Liam Lawson rejeitou a ideia de que tenha sentido um ambiente pesado ou instável durante a sua breve passagem pela equipa principal da Red Bull, pouco antes da surpreendente saída de Christian Horner e recusou a ideia de que essa potencial instabilidade possa ter tido influência na sua saída da equipa.
O britânico de 51 anos foi afastado de todas as funções de liderança apenas dias depois do Grande Prémio da Grã-Bretanha, perdendo a confiança da estrutura austríaca que liderava desde a fundação da equipa, há mais de duas décadas. O cargo foi de imediato entregue a Laurent Mekies, até então responsável máximo da Racing Bulls.

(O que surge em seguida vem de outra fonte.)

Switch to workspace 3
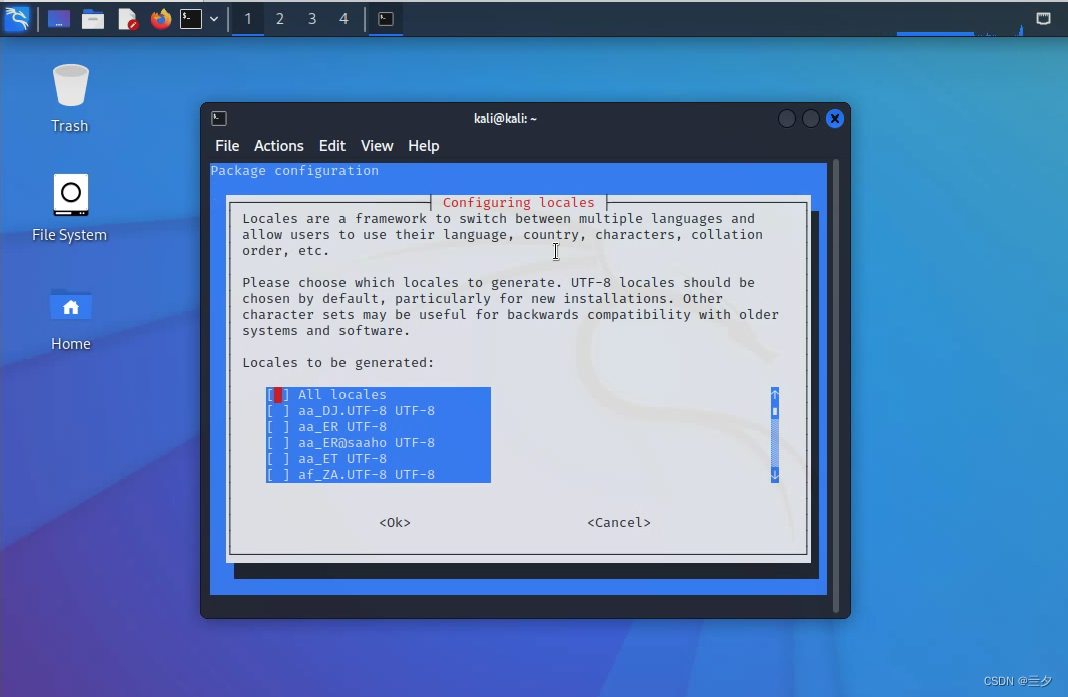The width and height of the screenshot is (1068, 697). [x=312, y=18]
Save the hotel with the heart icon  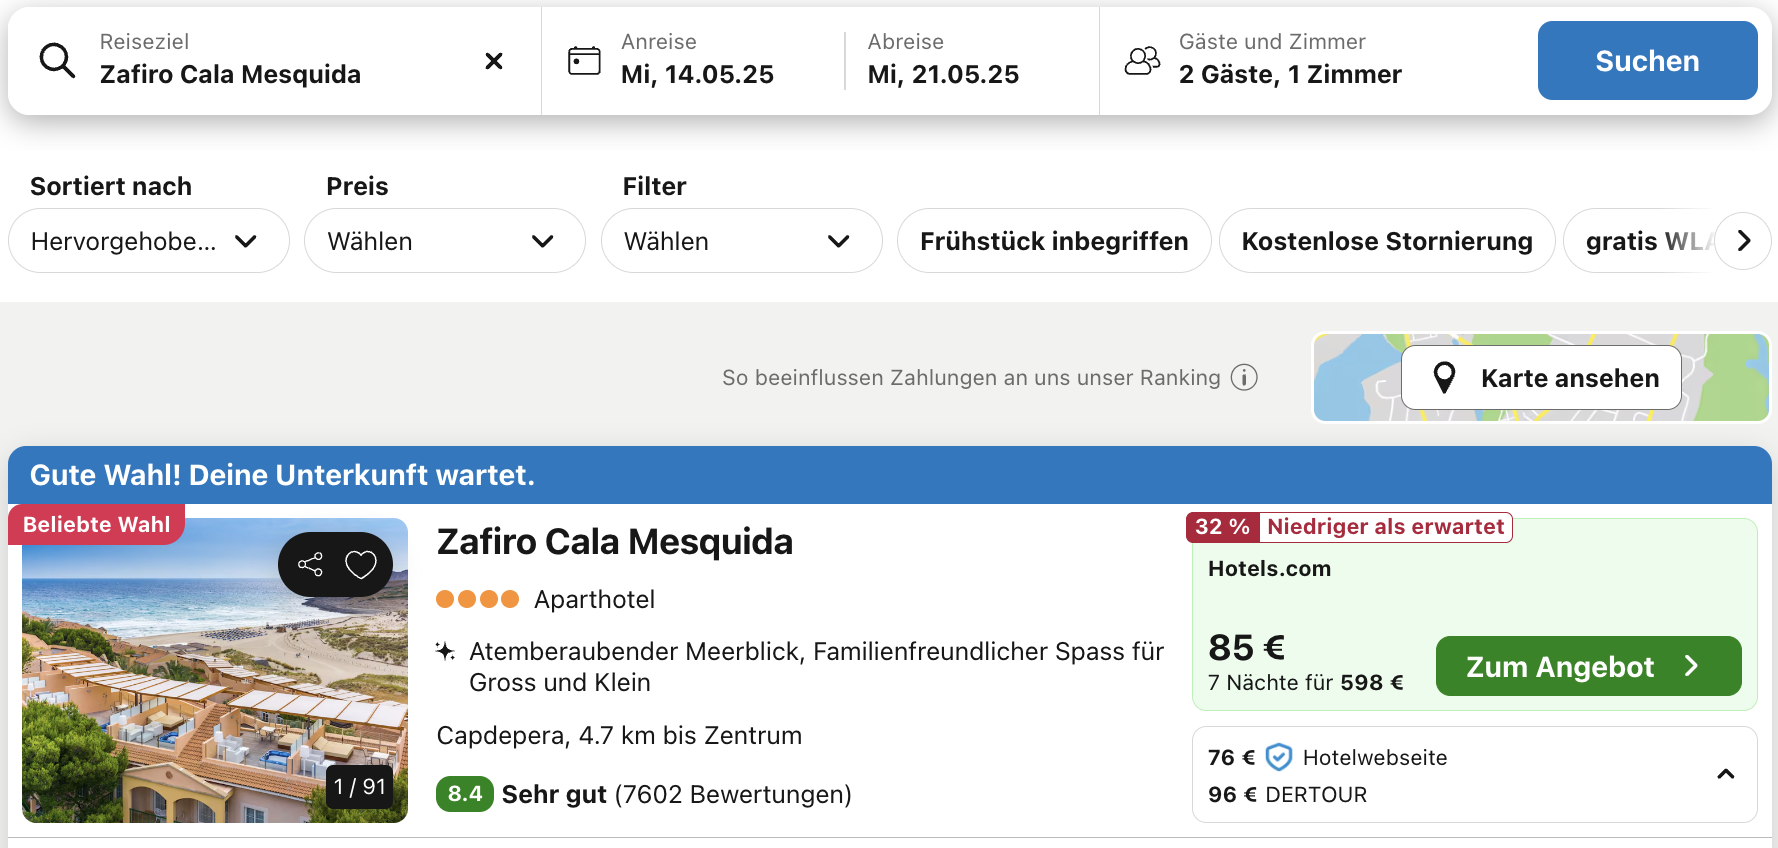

Lawson, que tinha sido promovido da equipa satélite à Red Bull no início da temporada, acabou por ser substituído por Yuki Tsunoda após apenas duas corridas. Questionado sobre se a instabilidade interna poderia ter influenciado esse desfecho, o neozelandês foi taxativo:
“Não, não penso que tenha tido influência. Não foi algo que tenha notado. Se estivesse mais atento às posições de cada um, talvez percebesse algo, mas eu tinha demasiadas coisas em que pensar. Limitei-me a lidar com as decisões que me afetaram diretamente. Na verdade, só estive duas corridas na Red Bull. Não trabalhei muito com eles. Passei muito mais tempo a trabalhar com o Laurent”, explicou.
A queda de Horner, figura central nos quatro títulos consecutivos de Sebastian Vettel e na era dominante de Max Verstappen, marcou uma das maiores mudanças internas da história recente da Fórmula 1.